Advertisement

Peer Reviewed

Photo Quiz

A Nodular Lesion on the Helix of a Boy’s Ear

Authors:
Alia Abbas, BS
MD Candidate, School of Medicine, University of Mississippi Medical Center, Jackson, Mississippi

Barbara Wilson, MD
Associate Professor, Department of Dermatology, University of Virginia, Charlottesville, Virginia

Citation:
Abbas A, Wilson B. A nodular lesion on the helix of a boy’s ear. Consultant. 2019;59(5):135-136.

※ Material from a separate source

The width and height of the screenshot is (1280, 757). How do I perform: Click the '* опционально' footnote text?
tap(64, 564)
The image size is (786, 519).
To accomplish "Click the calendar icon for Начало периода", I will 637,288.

A 4-year-old boy presented with an asymptomatic, firm, yellow-tan nodule on the left posterior helix (Figure). The lesion had appeared shortly after birth and had continued to enlarge until approximately 2 months of age, after which its size had remained stable. He had no other medical problems and had normal development. He had no family history of similar lesions.

Helix lesion
Figure. A firm yellow-tan nodule on the left posterior helix.

 

Answer: Juvenile Xanthogranuloma

The boy was given a clinical diagnosis of juvenile xanthogranuloma (JXG).

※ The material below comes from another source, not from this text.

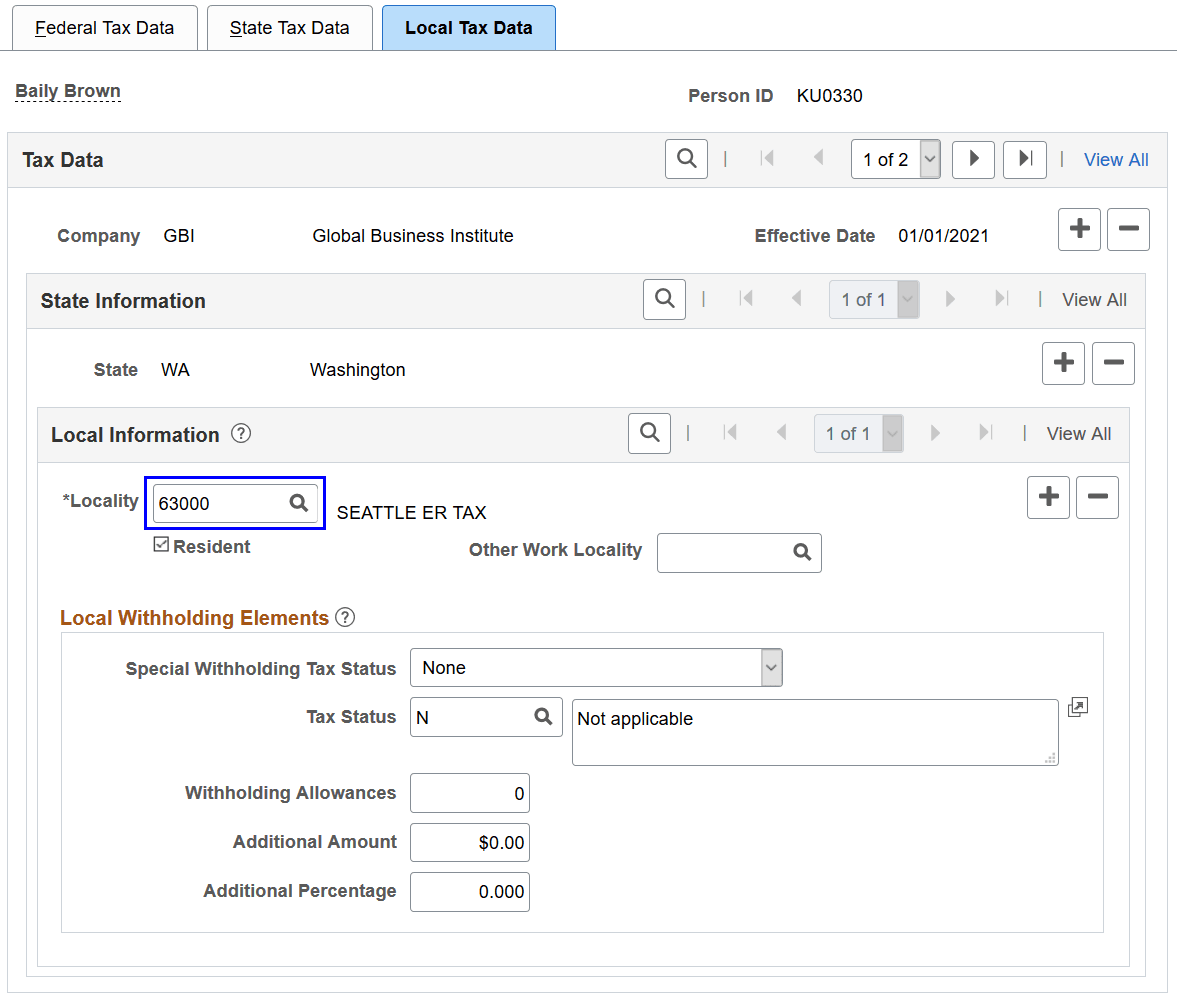Switch to the State Tax Data tab
Screen dimensions: 1177x997
(x=289, y=27)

JXG is the most common type of non–Langerhans cell histiocytosis. It most often develops in the first year of life and more rarely appears in early adulthood.1 JXG has a predilection for boys. It is characterized by yellow to red-brown, firm, rubbery nodules measuring approximately 0.5 to 2 cm, usually arising on the head and neck.1 Most lesions are solitary, but cases of multiple nodules have also been reported.2

JXG is thought to be caused by an abnormal reactive proliferation of histiocytes in response to an unknown stimulus.1 It is not associated with lipid or metabolic abnormalities as are other xanthomatous disorders. While the condition is most likely to be benign and asymptomatic, JXG has the potential to involve internal organs and cause serious complications.3 While rare, the most common site of extracutaneous involvement is the eye. The eyes should be evaluated in any patient with JXG, and when unilateral exophthalmos is present in an infant, intraocular JXG should be considered.1

If the lesions are present with café au lait spots or a known history of neurofibromatosis type 1, there is an increased risk of an aggressive form of leukemia called juvenile monomyelocytic leukemia. Blood cell counts should be closely monitored in these patients.1,4 With the exception of cases with systemic involvement, excision is a definitive treatment5; however, lesions tend to regress on their own by age 6.1

References:

  1. Hernandez-Martin AD, Baselga E, Drolet BA, Esterly NG. Juvenile xanthogranuloma. J Am Acad Dermatol. 1997;36(3 pt 1):355-367.
  2. Dehner LP. Juvenile xanthogranulomas in the first two decades of life: a clincopathologic study of 174 cases with cutaneous and extracutaneous manifestations. Am J Surg Pathol. 2003;27(5):579-593.
  3. Szczerkowska-Dobosz A, Kozicka D, Purzycka-Bohdan D, Biernat W, Stawczyk M, Nowicki R. Juvenile xanthogranuloma: a rare benign histiocytic disorder. Postepy Dermatol Alergol. 2014;31(3):197-200.
  4. Paulus S, Koronowska S, Fölster-Holst R. Association between juvenile myelomonocytic leukemia, juvenile xanthogranulomas and neurofibromatosis type 1: case report and review of the literature. Pediatr Dermatol. 2017;34(2):114-118.
  5. Janssen D, Harms D. Juvenile xanthogranuloma in childhood and adolescence: a clinicopathologic study of 129 patients from the Kiel Pediatric Tumor Registry. Am J Surg Pathol. 2005;29(1):21-28.